Fears that the government’s sweeping tax cuts would significantly slash state expenditures on social welfare seem to have become a reality. The administration of President Lee Myung-bak, which is aiming to cut more than 20 trillion won (US$16.8 billion) in taxes by 2010, plans to limit social welfare spending in favor of spending on programs that will increase economic growth during Lee’s five-year term. Coupled with the recent tax cuts, which mainly benefit the upper class and wealthy property owners, the proposed cuts in the welfare budget are likely to widen the gap between rich and poor.


The administration’s budget proposal will shrink welfare spending in the coming year. The administration claims that spending on social welfare and public health will increase nine percent, or 6.05 trillion won, to 73.7 trillion won in 2009, outpacing the six percent increase in spending in the budget as a whole. However, some 5.28 trillion of the 6.05 trillion won increase is largely seen as being part of a natural increase in spending on existing systems. This includes spending on the national pension fund (2.41 trillion won), national health insurance benefits (656.6 billion won) and pension payments (874.9 billion won). Excluding these, only 777.9 billion won will be allocated to health and welfare by the Lee administration next year.


If the four state-run pension funds, such as the pension fund for ordinary people and public servants, are subtracted from the administration’s 2009 budget proposal, welfare spending increases by only 6.86 percent, which is below the 7.2 percent increase for the budget as a whole. Lee Tae-su, a professor at Hyundo University of Social Welfare, noted that the Lee administration had publicly announced a policy of “active welfare.” He said, however, that when he looked at the details of the budget proposal, it was difficult to find evidence that the government had been active in allocating funds to the welfare budget. He called it a retreat from welfare because the administration is maintaining current spending levels, which are still insufficient amid surging inflation.



The government’s plans to curb welfare spending will continue beyond 2010. According to a report released on September 30 by the Ministry of Strategy and Finance, spending on social welfare will expand at an annual average rate of 8.4 percent between 2009 and 2012. However, if pension fund expenditures are subtracted, the growth rate would stand at 6.57 percent, a level similar to the overall annual increase in spending of 6.2 percent. Between 2005 and 2008, spending on social welfare, excluding pension funds, rose at an average annual growth rate of 9.28 percent.


Beginning next year, spending on childcare programs and programs for women, the family, the elderly, the young and the underprivileged will decline significantly. Spending on childcare, women and family affairs rose at an annual rate of 42 percent between 2005 and 2008, or from 700 billion won to 1.6 trillion won during that period. However, the government is now planning to increase welfare spending at an average annual rate of 9.5 percent between 2009 and 2012. While spending on the elderly, the young and the underprivileged had increased at an annual average rate of 31 percent between 2005 and 2008, that number will decrease to a rate of 14.1 percent over the next four years.


Kim Dong-geon, a professor at Dongseo University, said that the ratio of spending on the welfare budget to spending on the budget as a whole rose from some 18 percent in 1998 to some 28 percent in 2006, a total of 10 percentage points.
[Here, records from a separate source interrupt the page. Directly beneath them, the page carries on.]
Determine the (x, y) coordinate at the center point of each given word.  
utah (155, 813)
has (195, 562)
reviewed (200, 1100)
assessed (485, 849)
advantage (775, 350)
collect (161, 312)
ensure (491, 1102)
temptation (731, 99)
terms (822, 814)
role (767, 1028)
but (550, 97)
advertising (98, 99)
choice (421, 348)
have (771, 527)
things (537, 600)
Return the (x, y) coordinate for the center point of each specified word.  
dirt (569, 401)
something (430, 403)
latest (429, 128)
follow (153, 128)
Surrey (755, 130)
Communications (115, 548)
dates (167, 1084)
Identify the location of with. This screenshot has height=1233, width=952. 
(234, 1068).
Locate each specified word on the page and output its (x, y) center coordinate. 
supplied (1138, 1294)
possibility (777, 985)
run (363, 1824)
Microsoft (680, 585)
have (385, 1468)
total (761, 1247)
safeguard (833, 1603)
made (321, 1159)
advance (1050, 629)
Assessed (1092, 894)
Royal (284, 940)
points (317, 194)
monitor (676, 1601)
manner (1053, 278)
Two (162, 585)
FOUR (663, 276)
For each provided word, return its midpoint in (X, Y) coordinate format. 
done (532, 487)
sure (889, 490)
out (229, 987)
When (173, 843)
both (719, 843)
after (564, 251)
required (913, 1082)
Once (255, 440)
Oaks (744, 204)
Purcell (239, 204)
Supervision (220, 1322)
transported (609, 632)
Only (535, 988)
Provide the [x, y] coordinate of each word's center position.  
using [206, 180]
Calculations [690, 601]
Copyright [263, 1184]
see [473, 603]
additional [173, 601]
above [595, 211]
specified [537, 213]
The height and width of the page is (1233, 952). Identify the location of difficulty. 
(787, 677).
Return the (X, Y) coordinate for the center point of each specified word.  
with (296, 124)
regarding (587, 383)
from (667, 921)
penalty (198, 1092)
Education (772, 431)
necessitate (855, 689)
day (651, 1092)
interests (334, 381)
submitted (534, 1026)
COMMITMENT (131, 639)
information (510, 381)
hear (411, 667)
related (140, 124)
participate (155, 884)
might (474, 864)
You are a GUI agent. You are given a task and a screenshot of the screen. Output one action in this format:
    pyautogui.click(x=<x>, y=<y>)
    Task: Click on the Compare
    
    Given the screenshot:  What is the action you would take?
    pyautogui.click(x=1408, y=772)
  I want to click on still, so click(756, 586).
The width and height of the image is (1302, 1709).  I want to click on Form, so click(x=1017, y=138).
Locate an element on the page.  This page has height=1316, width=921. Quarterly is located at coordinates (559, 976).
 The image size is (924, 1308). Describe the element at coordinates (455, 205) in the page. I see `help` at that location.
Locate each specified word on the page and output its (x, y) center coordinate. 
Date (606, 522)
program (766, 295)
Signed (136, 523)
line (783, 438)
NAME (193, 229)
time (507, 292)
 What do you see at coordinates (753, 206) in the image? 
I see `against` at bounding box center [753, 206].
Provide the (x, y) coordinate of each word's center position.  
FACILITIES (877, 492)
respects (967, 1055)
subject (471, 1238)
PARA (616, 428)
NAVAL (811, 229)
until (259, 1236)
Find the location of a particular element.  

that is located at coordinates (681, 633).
Kim said that during the administration of former President Roh Moo-hyun, spending on childcare increased sharply and fiscal investment was reinforced to create social-service jobs, such as the approximately 110,000 jobs in the heath and welfare field that had been created as of August and the number of economically active women had risen accordingly, from 48.8 percent in 2000 to 50.2 percent last year. Kim said that the budget proposal expresses the administration’s desire to not add new welfare services and use only existing systems.